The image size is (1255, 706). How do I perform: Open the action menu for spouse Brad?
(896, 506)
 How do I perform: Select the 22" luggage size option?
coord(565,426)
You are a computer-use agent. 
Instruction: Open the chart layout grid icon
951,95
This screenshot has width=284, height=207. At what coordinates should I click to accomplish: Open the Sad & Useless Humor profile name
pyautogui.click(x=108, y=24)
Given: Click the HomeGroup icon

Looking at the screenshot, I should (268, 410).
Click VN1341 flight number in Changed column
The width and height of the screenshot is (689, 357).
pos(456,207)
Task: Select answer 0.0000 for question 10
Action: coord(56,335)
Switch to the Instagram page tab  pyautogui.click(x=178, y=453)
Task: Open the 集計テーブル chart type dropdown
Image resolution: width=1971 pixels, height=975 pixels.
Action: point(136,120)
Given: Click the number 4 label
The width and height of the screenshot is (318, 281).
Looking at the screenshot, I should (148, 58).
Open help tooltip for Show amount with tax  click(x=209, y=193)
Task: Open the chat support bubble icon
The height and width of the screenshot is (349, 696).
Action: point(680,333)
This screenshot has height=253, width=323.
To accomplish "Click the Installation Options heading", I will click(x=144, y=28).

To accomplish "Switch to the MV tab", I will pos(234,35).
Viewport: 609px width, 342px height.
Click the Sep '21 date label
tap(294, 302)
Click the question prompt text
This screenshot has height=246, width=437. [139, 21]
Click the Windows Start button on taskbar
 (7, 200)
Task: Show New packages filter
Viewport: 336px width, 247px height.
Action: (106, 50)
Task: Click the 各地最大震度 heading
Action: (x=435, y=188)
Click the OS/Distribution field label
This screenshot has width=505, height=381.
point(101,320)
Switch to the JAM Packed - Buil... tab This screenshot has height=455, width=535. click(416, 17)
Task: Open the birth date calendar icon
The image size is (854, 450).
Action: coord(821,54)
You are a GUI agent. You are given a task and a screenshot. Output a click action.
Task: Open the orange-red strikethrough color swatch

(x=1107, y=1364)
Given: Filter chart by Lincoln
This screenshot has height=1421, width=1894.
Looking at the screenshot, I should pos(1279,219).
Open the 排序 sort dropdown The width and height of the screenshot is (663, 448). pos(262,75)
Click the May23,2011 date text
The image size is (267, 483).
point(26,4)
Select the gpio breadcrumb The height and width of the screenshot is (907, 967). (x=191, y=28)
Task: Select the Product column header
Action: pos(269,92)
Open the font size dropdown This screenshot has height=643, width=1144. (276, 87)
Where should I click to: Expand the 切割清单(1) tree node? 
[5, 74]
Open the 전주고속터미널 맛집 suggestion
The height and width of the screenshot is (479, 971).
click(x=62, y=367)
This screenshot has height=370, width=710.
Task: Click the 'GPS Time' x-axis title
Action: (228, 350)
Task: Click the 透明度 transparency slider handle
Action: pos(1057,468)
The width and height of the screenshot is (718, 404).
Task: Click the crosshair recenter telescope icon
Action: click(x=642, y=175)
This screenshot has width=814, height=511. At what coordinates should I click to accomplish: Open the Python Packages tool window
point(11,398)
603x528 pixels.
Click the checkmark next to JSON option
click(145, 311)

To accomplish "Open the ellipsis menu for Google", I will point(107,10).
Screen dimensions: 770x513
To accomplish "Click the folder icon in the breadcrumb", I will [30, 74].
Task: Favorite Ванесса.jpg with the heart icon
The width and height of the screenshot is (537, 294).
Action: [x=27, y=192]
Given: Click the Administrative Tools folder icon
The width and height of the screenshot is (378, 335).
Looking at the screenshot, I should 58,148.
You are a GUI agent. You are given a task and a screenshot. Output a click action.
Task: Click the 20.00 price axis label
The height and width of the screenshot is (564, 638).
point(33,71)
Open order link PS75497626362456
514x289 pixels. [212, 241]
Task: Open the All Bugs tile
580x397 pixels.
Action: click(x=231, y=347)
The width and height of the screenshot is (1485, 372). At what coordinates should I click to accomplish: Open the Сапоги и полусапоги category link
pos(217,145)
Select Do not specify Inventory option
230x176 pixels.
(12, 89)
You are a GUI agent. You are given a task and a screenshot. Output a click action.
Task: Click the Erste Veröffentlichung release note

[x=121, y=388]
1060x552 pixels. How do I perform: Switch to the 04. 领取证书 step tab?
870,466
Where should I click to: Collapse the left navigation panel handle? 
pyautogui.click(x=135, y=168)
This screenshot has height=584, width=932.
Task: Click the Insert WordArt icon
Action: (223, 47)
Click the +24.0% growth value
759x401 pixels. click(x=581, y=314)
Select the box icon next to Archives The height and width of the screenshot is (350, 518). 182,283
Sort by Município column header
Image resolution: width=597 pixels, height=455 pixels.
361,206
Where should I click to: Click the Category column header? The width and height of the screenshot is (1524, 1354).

• [Exercise]:
Rewrite all the rows above as a Markdown table with two columns, Number and Line. Put a running number in Number and the line itself in Line, and leave out blank lines.

• [The result]:
| Number | Line |
|---|---|
| 1 | The image size is (1255, 706). How do I perform: Open the action menu for spouse Brad? |
| 2 | (896, 506) |
| 3 |  How do I perform: Select the 22" luggage size option? |
| 4 | coord(565,426) |
| 5 | You are a computer-use agent.  |
| 6 | Instruction: Open the chart layout grid icon |
| 7 | 951,95 |
| 8 | This screenshot has width=284, height=207. At what coordinates should I click to accomplish: Open the Sad & Useless Humor profile name |
| 9 | pyautogui.click(x=108, y=24) |
| 10 | Given: Click the HomeGroup icon |
| 11 | Looking at the screenshot, I should (268, 410). |
| 12 | Click VN1341 flight number in Changed column |
| 13 | The width and height of the screenshot is (689, 357). |
| 14 | pos(456,207) |
| 15 | Task: Select answer 0.0000 for question 10 |
| 16 | Action: coord(56,335) |
| 17 | Switch to the Instagram page tab  pyautogui.click(x=178, y=453) |
| 18 | Task: Open the 集計テーブル chart type dropdown |
| 19 | Image resolution: width=1971 pixels, height=975 pixels. |
| 20 | Action: point(136,120) |
| 21 | Given: Click the number 4 label |
| 22 | The width and height of the screenshot is (318, 281). |
| 23 | Looking at the screenshot, I should (148, 58). |
| 24 | Open help tooltip for Show amount with tax  click(x=209, y=193) |
| 25 | Task: Open the chat support bubble icon |
| 26 | The height and width of the screenshot is (349, 696). |
| 27 | Action: point(680,333) |
| 28 | This screenshot has height=253, width=323. |
| 29 | To accomplish "Click the Installation Options heading", I will click(x=144, y=28). |
| 30 | To accomplish "Switch to the MV tab", I will pos(234,35). |
| 31 | Viewport: 609px width, 342px height. |
| 32 | Click the Sep '21 date label |
| 33 | tap(294, 302) |
| 34 | Click the question prompt text |
| 35 | This screenshot has height=246, width=437. [139, 21] |
| 36 | Click the Windows Start button on taskbar |
| 37 |  (7, 200) |
| 38 | Task: Show New packages filter |
| 39 | Viewport: 336px width, 247px height. |
| 40 | Action: (106, 50) |
| 41 | Task: Click the 各地最大震度 heading |
| 42 | Action: (x=435, y=188) |
| 43 | Click the OS/Distribution field label |
| 44 | This screenshot has width=505, height=381. |
| 45 | point(101,320) |
| 46 | Switch to the JAM Packed - Buil... tab This screenshot has height=455, width=535. click(416, 17) |
| 47 | Task: Open the birth date calendar icon |
| 48 | The image size is (854, 450). |
| 49 | Action: coord(821,54) |
| 50 | You are a GUI agent. You are given a task and a screenshot. Output a click action. |
| 51 | Task: Open the orange-red strikethrough color swatch |
| 52 | (x=1107, y=1364) |
| 53 | Given: Filter chart by Lincoln |
| 54 | This screenshot has height=1421, width=1894. |
| 55 | Looking at the screenshot, I should pos(1279,219). |
| 56 | Open the 排序 sort dropdown The width and height of the screenshot is (663, 448). pos(262,75) |
| 57 | Click the May23,2011 date text |
| 58 | The image size is (267, 483). |
| 59 | point(26,4) |
| 60 | Select the gpio breadcrumb The height and width of the screenshot is (907, 967). (x=191, y=28) |
| 61 | Task: Select the Product column header |
| 62 | Action: pos(269,92) |
| 63 | Open the font size dropdown This screenshot has height=643, width=1144. (276, 87) |
| 64 | Where should I click to: Expand the 切割清单(1) tree node?  |
| 65 | [5, 74] |
| 66 | Open the 전주고속터미널 맛집 suggestion |
| 67 | The height and width of the screenshot is (479, 971). |
| 68 | click(x=62, y=367) |
| 69 | This screenshot has height=370, width=710. |
| 70 | Task: Click the 'GPS Time' x-axis title |
| 71 | Action: (228, 350) |
| 72 | Task: Click the 透明度 transparency slider handle |
| 73 | Action: pos(1057,468) |
| 74 | The width and height of the screenshot is (718, 404). |
| 75 | Task: Click the crosshair recenter telescope icon |
| 76 | Action: click(x=642, y=175) |
| 77 | This screenshot has width=814, height=511. At what coordinates should I click to accomplish: Open the Python Packages tool window |
| 78 | point(11,398) |
| 79 | 603x528 pixels. |
| 80 | Click the checkmark next to JSON option |
| 81 | click(145, 311) |
| 82 | To accomplish "Open the ellipsis menu for Google", I will point(107,10). |
| 83 | Screen dimensions: 770x513 |
| 84 | To accomplish "Click the folder icon in the breadcrumb", I will [30, 74]. |
| 85 | Task: Favorite Ванесса.jpg with the heart icon |
| 86 | The width and height of the screenshot is (537, 294). |
| 87 | Action: [x=27, y=192] |
| 88 | Given: Click the Administrative Tools folder icon |
| 89 | The width and height of the screenshot is (378, 335). |
| 90 | Looking at the screenshot, I should 58,148. |
| 91 | You are a GUI agent. You are given a task and a screenshot. Output a click action. |
| 92 | Task: Click the 20.00 price axis label |
| 93 | The height and width of the screenshot is (564, 638). |
| 94 | point(33,71) |
| 95 | Open order link PS75497626362456 |
| 96 | 514x289 pixels. [212, 241] |
| 97 | Task: Open the All Bugs tile |
| 98 | 580x397 pixels. |
| 99 | Action: click(x=231, y=347) |
| 100 | The width and height of the screenshot is (1485, 372). At what coordinates should I click to accomplish: Open the Сапоги и полусапоги category link |
| 101 | pos(217,145) |
| 102 | Select Do not specify Inventory option |
| 103 | 230x176 pixels. |
| 104 | (12, 89) |
| 105 | You are a GUI agent. You are given a task and a screenshot. Output a click action. |
| 106 | Task: Click the Erste Veröffentlichung release note |
| 107 | [x=121, y=388] |
| 108 | 1060x552 pixels. How do I perform: Switch to the 04. 领取证书 step tab? |
| 109 | 870,466 |
| 110 | Where should I click to: Collapse the left navigation panel handle?  |
| 111 | pyautogui.click(x=135, y=168) |
| 112 | This screenshot has height=584, width=932. |
| 113 | Task: Click the Insert WordArt icon |
| 114 | Action: (223, 47) |
| 115 | Click the +24.0% growth value |
| 116 | 759x401 pixels. click(x=581, y=314) |
| 117 | Select the box icon next to Archives The height and width of the screenshot is (350, 518). 182,283 |
| 118 | Sort by Município column header |
| 119 | Image resolution: width=597 pixels, height=455 pixels. |
| 120 | 361,206 |
| 121 | Where should I click to: Click the Category column header? The width and height of the screenshot is (1524, 1354). |